I’m connecting to the internet via a wireless transmitter that is hooked up to a DSL connection. When I turn on my laptop, everything works as expected. When I hibernate it, then wake it back up, I have “limited or no connectivity.” When I try to “repair” the connection, I’m unable to get the IP address reassigned. If I restart the computer, everything works fine.

Any ideas about what’s going on? I don’t know what other information might be relevant, but I can dig it up if it might help someone figure out what’s going on here.

I’ve had a few other weird problems, like occasionally having my email program (thunderbird) work fine but not having my browsers able to connect to anything, but I haven’t yet tested this rigorously to figure out exactly when it happens. I don’t know if that’s related at all.

I just found a thread where someone has a similar problem here . I’ll see if I can fix it there and report back if I’m still having problems.

I recall having the same issue and I just got into the habit of disabling wireless (I had a button on the laptop body that did this) and then hibernating. I don’t recall ever finding a solution.

– IG

It’s probably an issue with the device driver for the wireless transceiver.
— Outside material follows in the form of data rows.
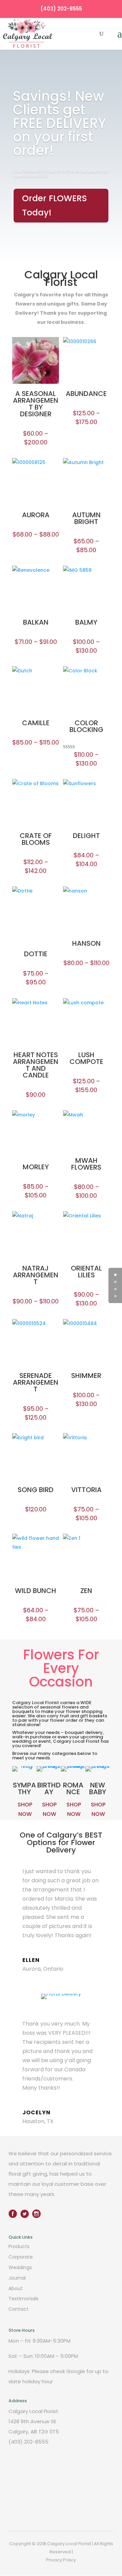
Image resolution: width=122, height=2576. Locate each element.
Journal (17, 2278)
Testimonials (23, 2298)
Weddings (20, 2267)
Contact (18, 2309)
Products (18, 2246)
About (15, 2288)
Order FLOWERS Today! (54, 205)
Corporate (20, 2257)
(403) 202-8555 (61, 8)
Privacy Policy (61, 2560)
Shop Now (25, 1809)
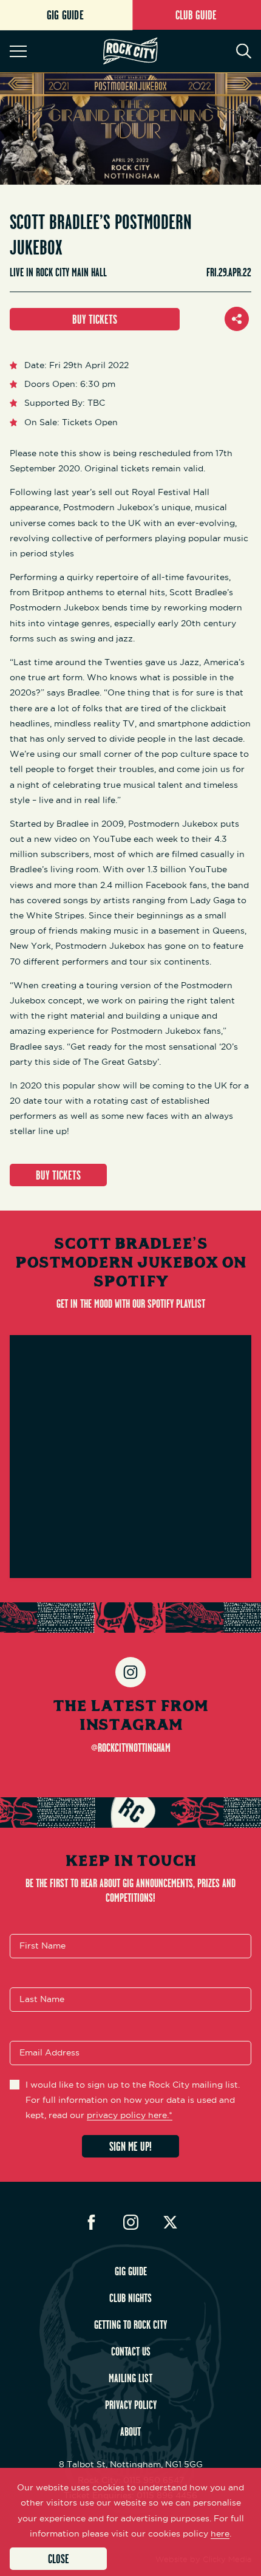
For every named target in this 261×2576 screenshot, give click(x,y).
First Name (42, 1945)
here (220, 2533)
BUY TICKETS (94, 319)
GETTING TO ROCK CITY (130, 2324)
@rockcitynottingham (131, 1747)
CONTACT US (131, 2351)
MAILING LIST (130, 2378)
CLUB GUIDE (196, 15)
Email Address (49, 2052)
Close (58, 2559)
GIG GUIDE (131, 2271)
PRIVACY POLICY (131, 2404)
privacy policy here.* (129, 2115)
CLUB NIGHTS (130, 2297)
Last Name (41, 1999)
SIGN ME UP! (130, 2146)
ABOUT (130, 2431)
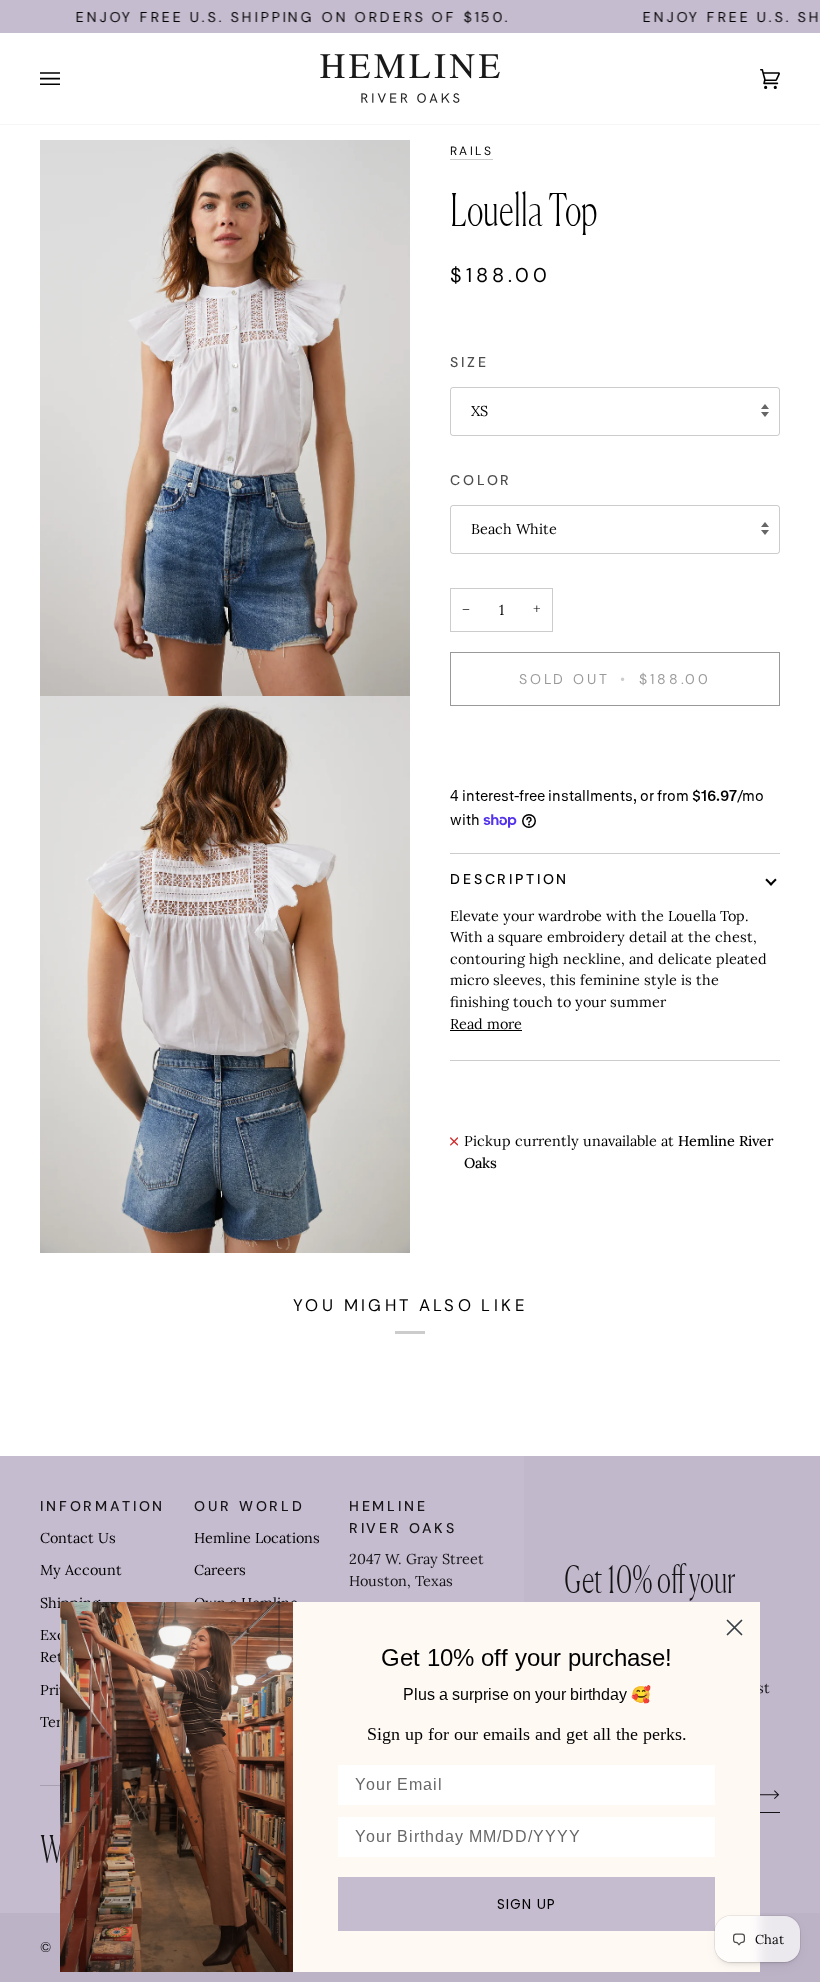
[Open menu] (70, 78)
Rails (471, 151)
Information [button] (102, 1506)
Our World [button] (249, 1506)
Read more (486, 1024)
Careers (220, 1570)
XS (479, 411)
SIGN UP (526, 1904)
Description (509, 879)
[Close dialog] (734, 1627)
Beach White (514, 529)
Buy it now (615, 748)
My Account (81, 1570)
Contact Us (78, 1538)
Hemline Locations (257, 1538)
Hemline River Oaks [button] (403, 1516)
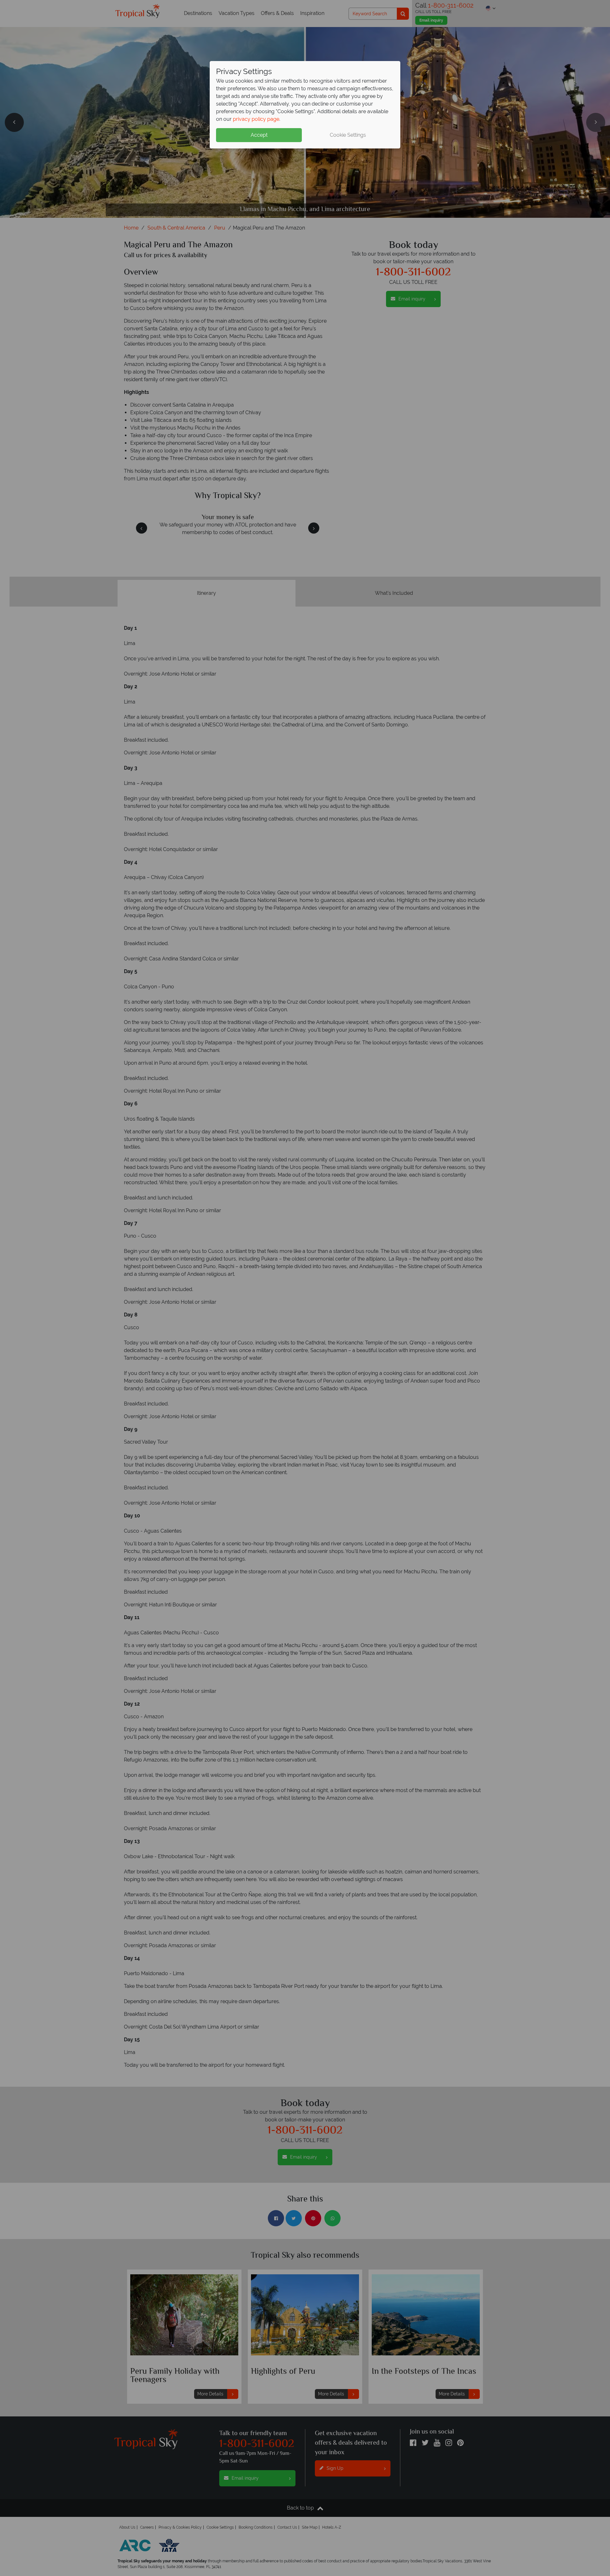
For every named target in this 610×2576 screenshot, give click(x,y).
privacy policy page (256, 119)
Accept (259, 135)
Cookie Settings (348, 135)
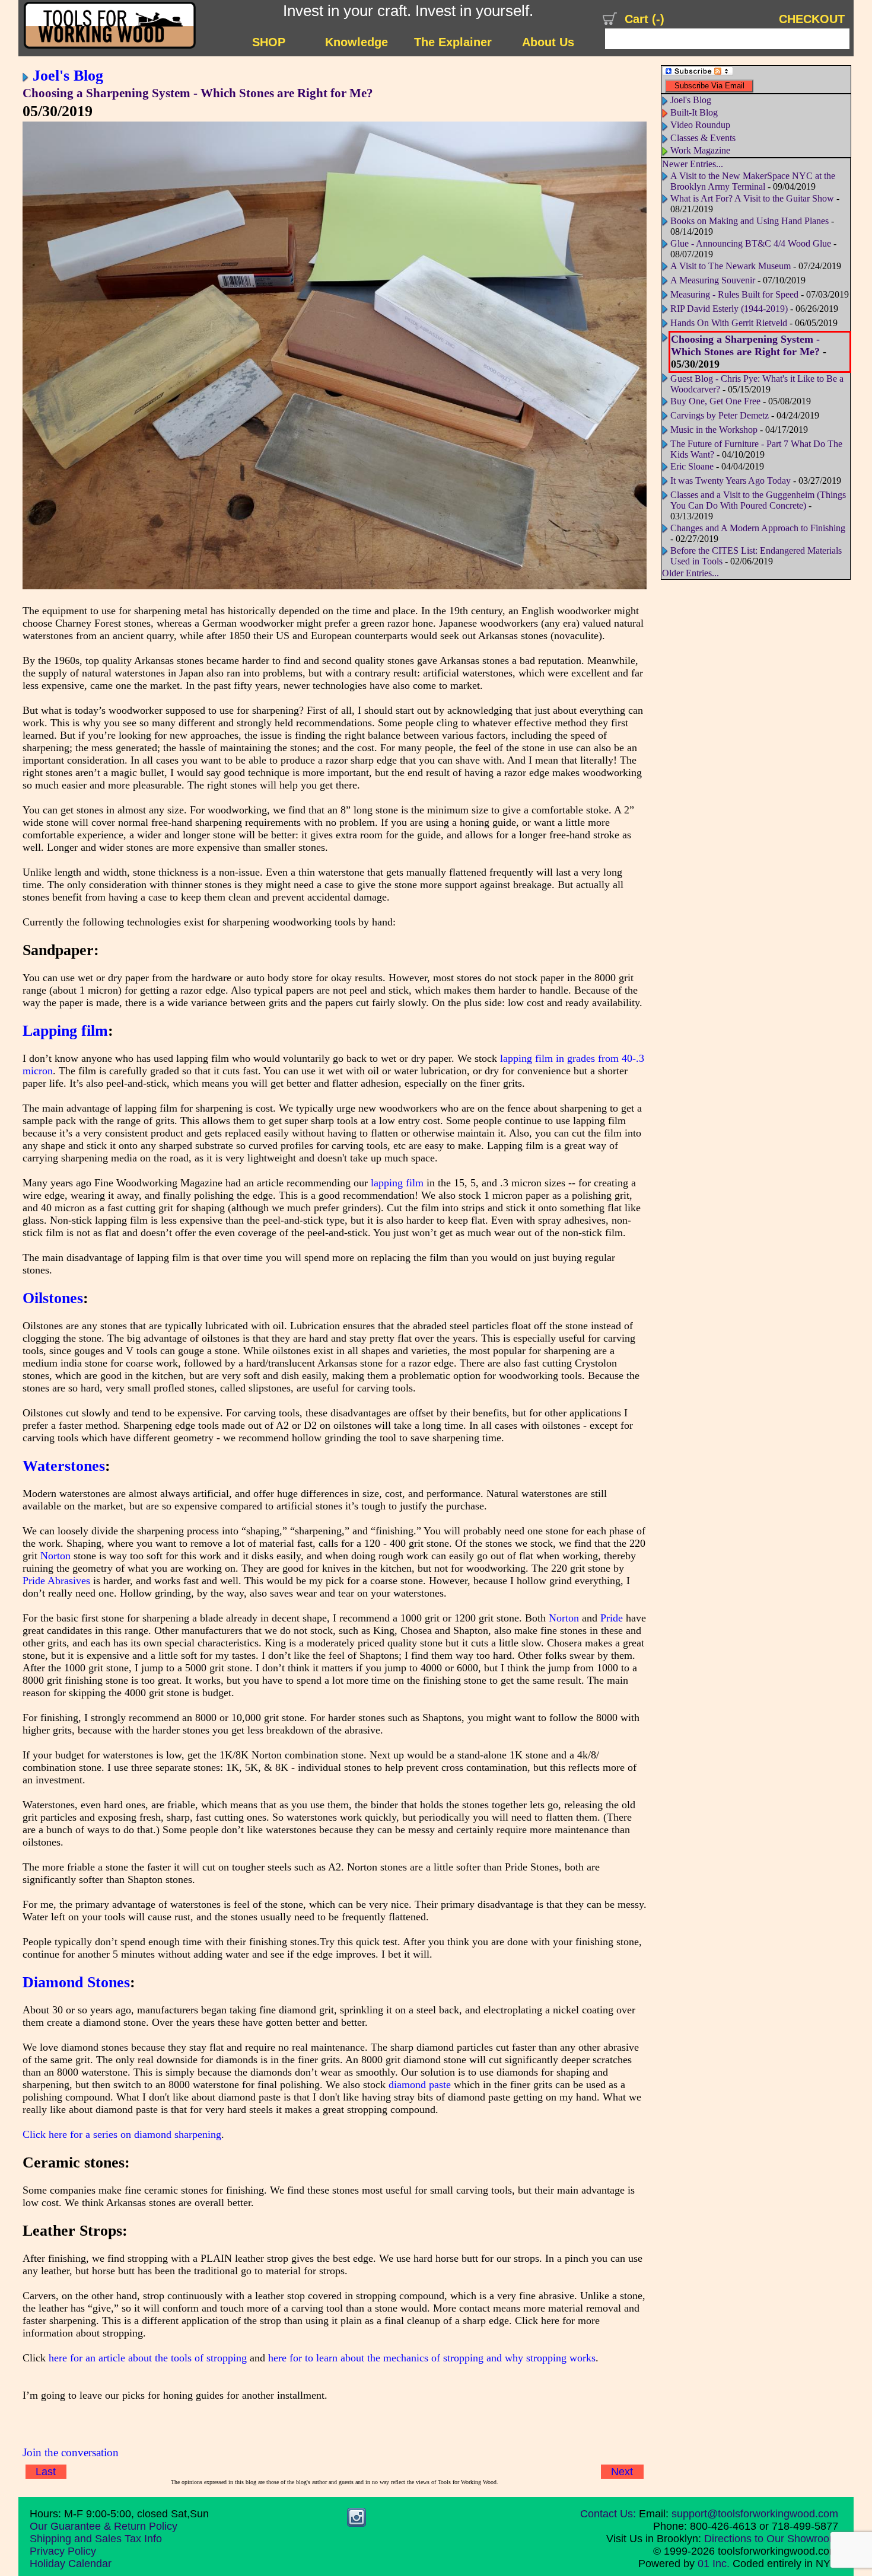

It isn’t restoring the device to an operational state when the laptop wakes up.

Did you get the problem fixed Ruken?

I have the same problem so would really appreciate an update if you found a fix.

I’m particularly bemused why my browser cannot see a connection even when other software can.

Nah :frowning: , but I haven’t spent much time fiddling with it. I did have some out-of-date drivers, but the new ones didn’t fix anything. I also tried dissabling the wireless (via a little button on my Compaq laptop) before hibernation, but that doesn’t fix it either. I haven’t tried it out on a different wireless connection yet. There’s still more to try.

I really hate trying to fix stuff that requires a restart every time I change something, so procrastination tends to happen instead.

Yes! That’s happened a few times, but I haven’t figured out exactly the circumstances that cause it to occur. Weird stuff.

I’ll mess around with it some more eventually, but I dunno when. I’ll resurrect the thread if I find anything out.

I had the same problem with my laptop. My solution was to erase the hard drive and re-install Windows. All the stuff I installed and un-installed over the years left stuff on the computer that slowed it down and caused problems with my wireless connection. I just wish that Windows would force programs to completely uninstall instead of leave stuff in the registry, program folders, dll’s, etc.

I have the same issue with my G4 PowerBook and certain routers (specifically, the DI-624 I’m currently using at home). Disabling the AirPort card and then re-enabling seems to take care of it. On some other routers, this just doesn’t happen. I suspect it has less to do with the device driver (at least on my laptop) than slight differences in the implementation of the 802.11g protocol with different wireless routers. I’ve never had this problem with AirPort or AirPort Extreme routers, which are a strongly adhering implementation of the protocol.